++++ SUPPLIED ENTRIES ++++
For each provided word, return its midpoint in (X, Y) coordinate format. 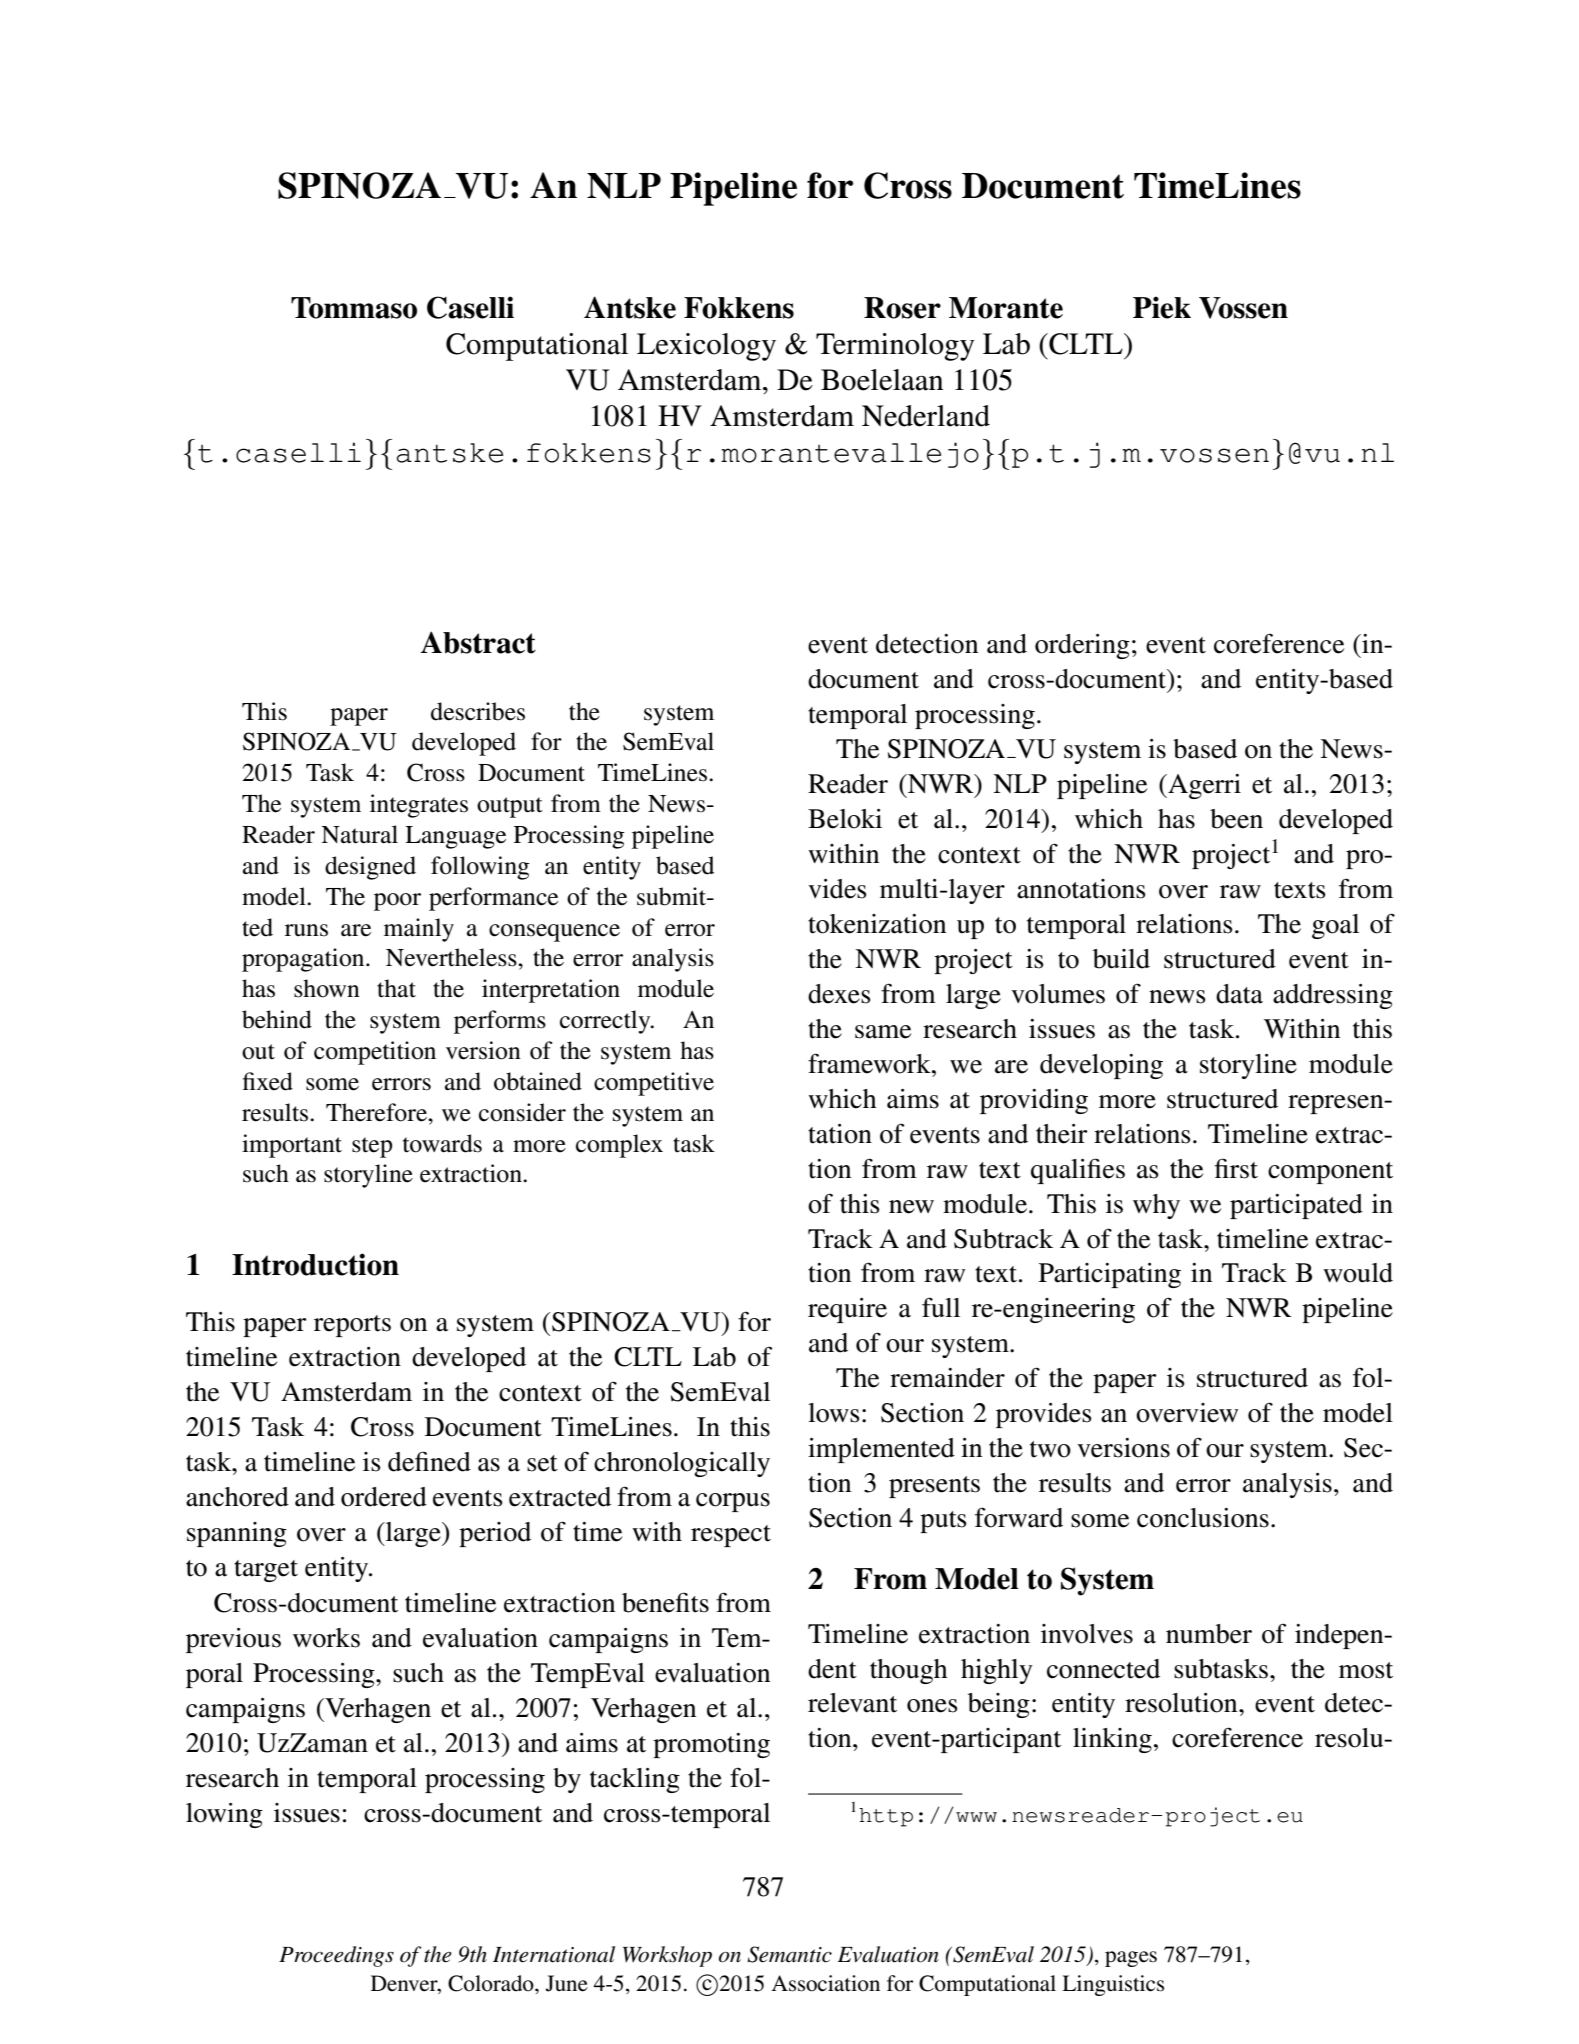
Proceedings (336, 1956)
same (883, 1032)
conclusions (1203, 1518)
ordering (1082, 646)
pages (1131, 1959)
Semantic (789, 1954)
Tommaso (354, 308)
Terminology (895, 347)
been (1236, 819)
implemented (881, 1450)
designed (370, 868)
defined (429, 1461)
++++
◆ TASK PROMPT ◆
Rewrite all of the lines above, replacing "midpoint" with "center point" and changing nothing else, and leave the pictures out of your answer.

◆ TASK RESULT ◆
For each provided word, return its center point in (X, Y) coordinate format. 
Proceedings (336, 1956)
same (883, 1032)
conclusions (1203, 1518)
ordering (1082, 646)
pages (1131, 1959)
Semantic (789, 1954)
Tommaso (354, 308)
Terminology (895, 347)
been (1236, 819)
implemented (881, 1450)
designed (370, 868)
defined (429, 1461)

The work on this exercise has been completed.